NM: Dickens does not often get lauded for his psychological insights, which I think is a real oversight. He tends to convey psychology through symbolism in gestures, clothing, actions and environment, as he does in this scene. Dickens suggests here that our bad deeds—our sins, if you will, and our omissions, our failures to do the right thing—these things weigh us down, they depress us, they make us heavy-hearted and dispirited, and they make us want to close ourselves off from others. When we act cruelly or dismissively toward others, we come to think less of humans in general, judging them by our own bad actions, and so we become increasingly isolated and alienated, as Scrooge is at the beginning of the novella. A Christmas Carol, in many ways, is the story of a man who learns this about himself in time to break the chain he has forged by choosing to reconnect with his “fellow passengers to the grave,” contribute to their well-being, and experience the freedom and lightness of simply doing the right thing.
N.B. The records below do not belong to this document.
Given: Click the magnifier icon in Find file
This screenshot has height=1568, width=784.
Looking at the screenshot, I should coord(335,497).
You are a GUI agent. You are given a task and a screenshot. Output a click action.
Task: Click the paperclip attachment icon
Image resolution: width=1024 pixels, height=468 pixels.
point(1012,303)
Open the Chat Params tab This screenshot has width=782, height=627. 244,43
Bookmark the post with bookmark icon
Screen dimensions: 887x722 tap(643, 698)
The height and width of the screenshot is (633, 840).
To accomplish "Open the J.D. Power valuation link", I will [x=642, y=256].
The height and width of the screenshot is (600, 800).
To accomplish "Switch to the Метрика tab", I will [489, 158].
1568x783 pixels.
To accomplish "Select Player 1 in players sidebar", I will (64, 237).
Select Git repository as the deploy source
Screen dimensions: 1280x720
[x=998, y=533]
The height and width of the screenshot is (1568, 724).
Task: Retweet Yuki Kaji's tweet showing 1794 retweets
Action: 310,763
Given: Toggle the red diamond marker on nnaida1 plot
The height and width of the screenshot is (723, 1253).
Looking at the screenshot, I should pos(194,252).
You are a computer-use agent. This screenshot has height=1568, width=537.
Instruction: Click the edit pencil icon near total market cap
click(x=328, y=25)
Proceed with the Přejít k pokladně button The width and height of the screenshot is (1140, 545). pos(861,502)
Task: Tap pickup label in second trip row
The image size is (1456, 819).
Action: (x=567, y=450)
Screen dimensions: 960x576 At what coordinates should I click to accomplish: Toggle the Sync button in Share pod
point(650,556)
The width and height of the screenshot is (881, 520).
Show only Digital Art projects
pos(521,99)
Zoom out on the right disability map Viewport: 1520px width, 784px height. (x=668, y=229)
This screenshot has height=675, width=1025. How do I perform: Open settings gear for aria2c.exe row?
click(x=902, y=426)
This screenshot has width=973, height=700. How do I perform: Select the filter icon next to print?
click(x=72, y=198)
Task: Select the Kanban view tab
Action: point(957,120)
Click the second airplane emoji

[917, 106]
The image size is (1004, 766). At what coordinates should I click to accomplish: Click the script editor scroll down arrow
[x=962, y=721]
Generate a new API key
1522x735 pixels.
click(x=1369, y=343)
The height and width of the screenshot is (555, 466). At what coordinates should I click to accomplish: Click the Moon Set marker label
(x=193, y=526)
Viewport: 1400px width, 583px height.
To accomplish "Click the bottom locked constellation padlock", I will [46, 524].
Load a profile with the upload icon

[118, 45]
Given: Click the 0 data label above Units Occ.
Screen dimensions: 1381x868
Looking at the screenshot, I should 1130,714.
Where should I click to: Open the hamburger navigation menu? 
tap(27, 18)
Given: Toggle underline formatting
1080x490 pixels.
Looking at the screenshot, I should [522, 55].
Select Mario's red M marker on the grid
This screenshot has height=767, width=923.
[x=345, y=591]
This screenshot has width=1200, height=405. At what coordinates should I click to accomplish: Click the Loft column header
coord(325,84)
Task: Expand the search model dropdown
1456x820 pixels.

PV: What is the most memorable or significant part of the story?
NM: Where do I start??!! Two leap to mind: when Scrooge is with the Ghost of Christmas Past and sees himself as a young boy left alone at school for the holiday. He feels sorry for his young self and at that moment, he instantly wishes he’d been kinder to a young boy caroling at his door that evening. So in awakening his memories and his ability to feel compassion, even if it’s just for himself, he is suddenly able to feel for others, too. That’s the beginning of his redemption. The second is when he begins to feel for the Cratchit family when he watches them in the company of the Ghost of Christmas Present. He shows real concern for Tiny Tim—in fact he seems to panic at the thought that Tim might not live. This is where his compassion begins to move in the direction of action, or at least wanting to act.
PV: What was your first introduction to the movie adaptation? Do you have a favorite movie version of A Christmas Carol? Which version do you think Dickens would have liked best?
NM: Mr. Magoo’s version of A Christmas Carol was my first—I think I was 4 when I first saw it, and I’m still very fond of it (I just ordered it from Amazon!—can’t wait to see it again!). But my favorite is the 1970 musical version Scrooge. Albert Finney is heartbreaking as Scrooge, and the music underscores the emotions of the tale beautifully. Dickens was a real fan of musical theater, and I think he would have appreciated the effectiveness of this version of his story.